McAlpine Elementary School students tried fighting a key Revolutionary War battle over again at midday Thursday, and it came out with the same results as 231 years ago. The British won.
This time, though, the “British” and the “Continental Army” battled with water balloons instead of muskets and cannonballs. And while warriors from both sides were sent to the “hospital,” everyone recovered in time for a drink of lemonade afterward.
Students staged a re-creation of the Battle of Guilford Courthouse, which was fought in March 1781 near present-day Greensboro and resulted in a British victory. However, the British absorbed a big loss of soldiers and eventually retreated to Yorktown, where the final major battle of the war took place.

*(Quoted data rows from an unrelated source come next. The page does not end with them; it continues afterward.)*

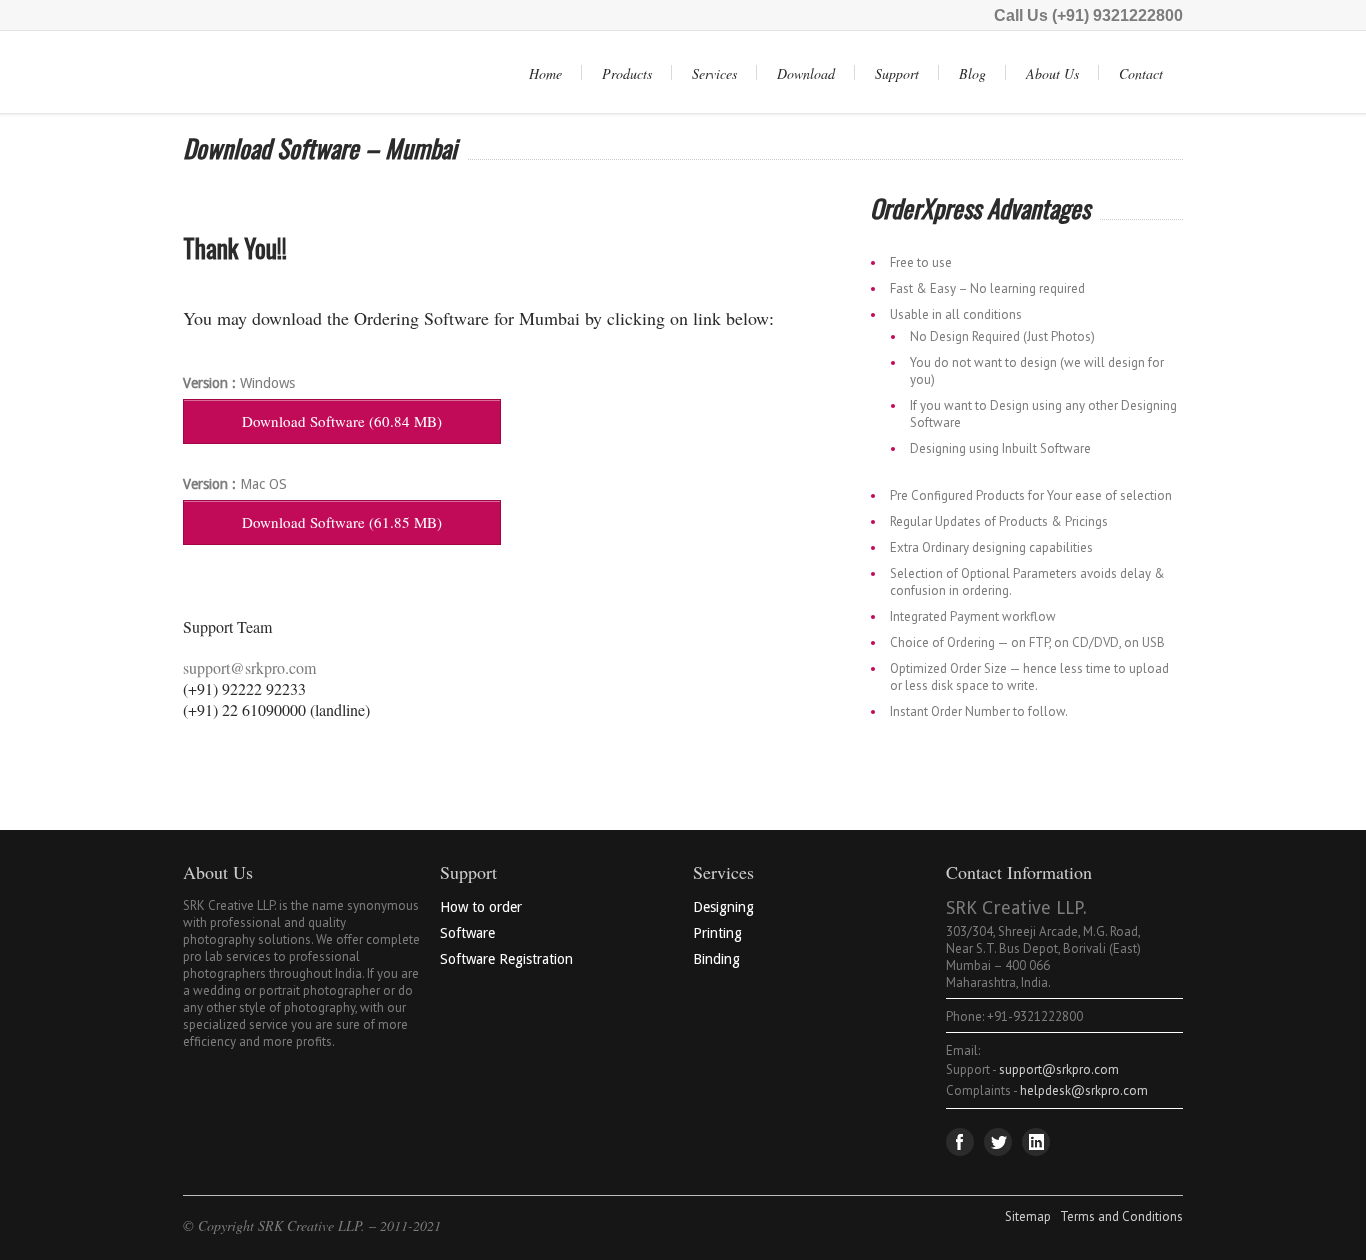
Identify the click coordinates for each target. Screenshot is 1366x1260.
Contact (1141, 73)
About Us (1052, 73)
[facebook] (960, 1142)
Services (714, 73)
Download (806, 73)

“The Battle of Guilford Courthouse was a decisive battle in the war, and it fit into our curriculum for both grades,” said McAlpine Elementary’s Allie Rayson, who teaches literacy and social studies to fifth-graders.
Her students were the British in three different battles staged during the day on the athletic field behind the southeast Charlotte school. Teacher Justin Ashley’s fourth-graders made up the Continental forces.

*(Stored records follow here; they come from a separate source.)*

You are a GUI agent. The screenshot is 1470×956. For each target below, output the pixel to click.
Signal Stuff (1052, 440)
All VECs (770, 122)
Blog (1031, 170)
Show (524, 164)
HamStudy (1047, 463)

North Carolina history is part of the fourth-grade curriculum, while U.S. history is part of the fifth-grade social studies curriculum.

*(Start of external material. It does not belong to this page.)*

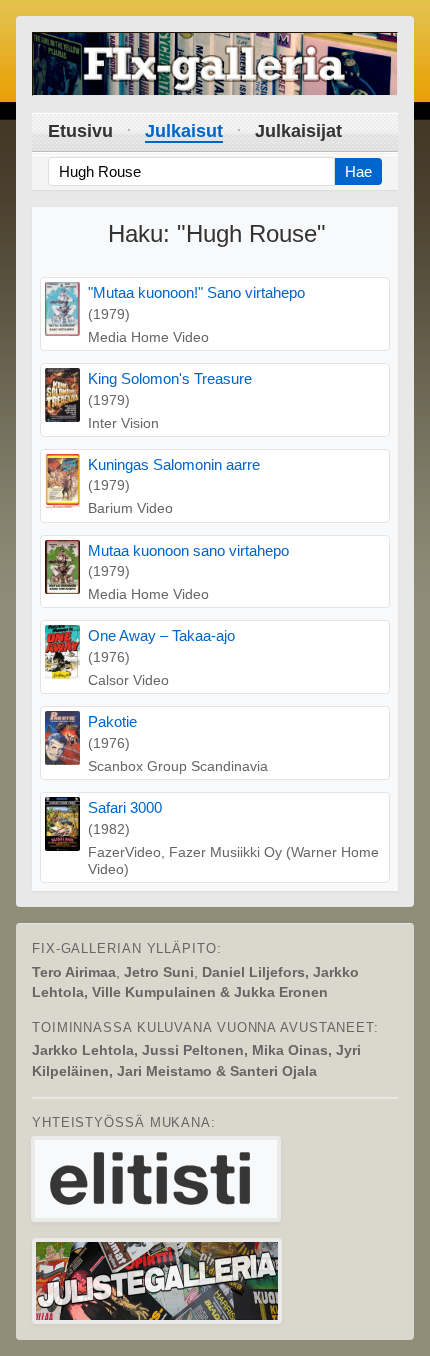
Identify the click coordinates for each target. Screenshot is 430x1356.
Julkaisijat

As was the case in the real battle, some of the students represented militia, while others were regular soldiers. Each side had officers, and the Continental forces defended a tent at one end of a 50-yard field that was decorated as a courthouse. The goal was for one side to grab the other side’s flag and return to the base.
Getting hit by a water balloon meant elimination.
“I got hit in the leg,” said fourth-grader Anna Azevedo, who was “hospitalized” briefly before being allowed to return. “It’s hard to see the balloons coming.”
When the afternoon battle had ended, Ashley addressed his “troops,” telling them, “Because of how hard you fought, the British had to move. And a few months later, they surrendered.
“You lost the battle, but you won the war.”
Ashley said the idea of the exercise was to bring history alive.
“I’m trying to teach history, but I’m trying to teach more,” he said. “History can be boring sometimes, with a lot of facts and dates.
“But history is the story of people, of life experiences. This is something you can take away, to make your life better.”